John, Paul, George, Ringo & Klaus
Klaus Voormann a consacré toute sa vie à la musique et au graphisme. Quand ses deux passions se sont rencontrées, sa vie a basculé. Et une légende est née. Il y a 50 ans, le Berlinois réalise pour les Beatles la célèbre pochette de l’album Revolver. À la demande d’un de ses amis, rencontré à Hambourg : John Lennon.
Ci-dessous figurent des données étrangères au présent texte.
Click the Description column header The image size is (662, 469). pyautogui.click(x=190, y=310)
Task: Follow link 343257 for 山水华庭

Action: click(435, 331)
Ce n’est pas un appartement. Plutôt un dédale de petites pièces mansardées, au dernier étage d’un immeuble londonien du quartier de Parliament Hill, si exigu que la baignoire se trouve dans la cuisine. On y trouve également une petite table surmontée d’une planche à dessin, d’une plume, d’un encrier et d’une paire de ciseaux. Nous sommes en 1963. Klaus Voormann a quitté Hambourg pour venir s’installer à Londres, dans le sillon de quatre garçons dans le vent. Car le Berlinois compte parmi ses amis John, Paul, George et Ringo.
Trois ans plus tard, le talentueux bassiste et graphiste de génie est installé dans un bain tiède au lendemain d’une longue nuit. Cela fait longtemps que les Beatles sont devenus des stars mondiales, et il ne les voit plus qu’en de rares occasions.
Lorsque le téléphone sonne, Klaus Voormann ne se doute pas que cet appel est peut-être le plus important de sa vie. Christine, sa compagne d’alors, lui tend le combiné : « Un certain John voudrait te parler. » Et Klaus Voormann de s’écrier : « John qui ? »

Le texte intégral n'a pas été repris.